The primary objective of this study is to compare the QVAR-Easi-Breathe 100 mcg/day and
QVAR-Easi-Breathe 200 mcg/day with placebo relative to changes in forced expiratory volume in
1 second (FEV1) results following 12 weeks of treatment. Secondary objectives such as daily
asthma symptoms scores (per week), morning peak expiratory flow (PEF) values, nocturnal
awakening and utilization of rescue medication per day also will be evaluated. In addition,
an exploratory evaluation will assess the comparability of the two devices (i. e.,
QVAR-Easi-Breathe versus QVAR-MDI) at the same dose levels.
Inclusion Criteria:
- Male or female children aged 5 through 11 years at the screening visit
- Documented clinical evidence of asthma (FEV1 = 65-90%)

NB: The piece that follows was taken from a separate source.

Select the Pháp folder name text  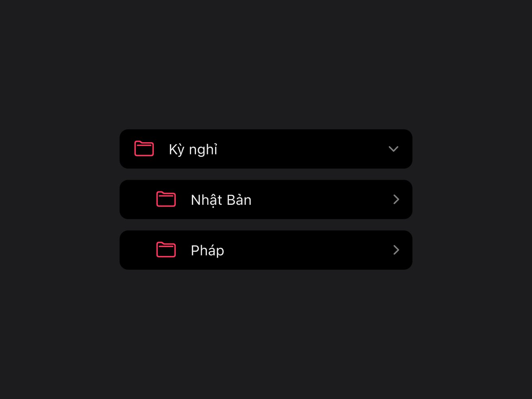pos(207,251)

- Ability to perform acceptable and reproducible spirometry per ATS guidelines
- Ability to perform PEF determinations
- Reversible bronchoconstriction as verified by >12% increase in FEV1
- Otherwise healthy children with clinically-acceptable medical history, physical
examination, vital signs and clinical laboratory parameters within the acceptable
ranges for asthma patients
- The parent or guardian must be willing to give written informed consent as well as the
patient assent and be able to adhere to the dose and visit schedule.
Exclusion Criteria:
- Patients who have used inhaled corticosteroids within 30 days prior to the screening
visit.
- Allergy or sensitivity to beclomethasone dipropionate (BDP) or to other components of
the formulations used in the CTM
- Patients demonstrating an increase or decrease in FEV1 >20% between the screening and
baseline visit.
- Patients who are unable to use a metered dose inhaler (MDI) without a spacer device.

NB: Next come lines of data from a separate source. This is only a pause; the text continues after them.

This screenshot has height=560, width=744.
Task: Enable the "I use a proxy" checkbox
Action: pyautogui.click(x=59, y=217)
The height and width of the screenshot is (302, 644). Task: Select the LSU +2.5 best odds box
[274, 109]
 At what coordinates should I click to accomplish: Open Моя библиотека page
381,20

- Patients requiring the use of >12 puffs per day of albuterol for any 3 consecutive
days between the screening and baseline visits.
- Patients with evidence of growth retardation
- Patients who have been treated with methotrexate, cyclosporin, gold or other cytotoxic
agents for the control of asthma or for a concurrent condition within the last 3
months.
- Patients who are receiving escalating doses of immunotherapy, oral immunotherapy or
short course (rush) immunotherapy for rhinitis.
- Patients with evidence (on physical exam) of oropharyngeal candidiasis.
- Exposure to investigational drugs within 30 days prior to the screening visit
- Require continuous treatment with beta blockers MAO inhibitors, tricyclic
antidepressants, anticholinergics, inhaled nedocromil or cromolyn, or nebulized
therapy (excluding sponsor provided albuterol MDI)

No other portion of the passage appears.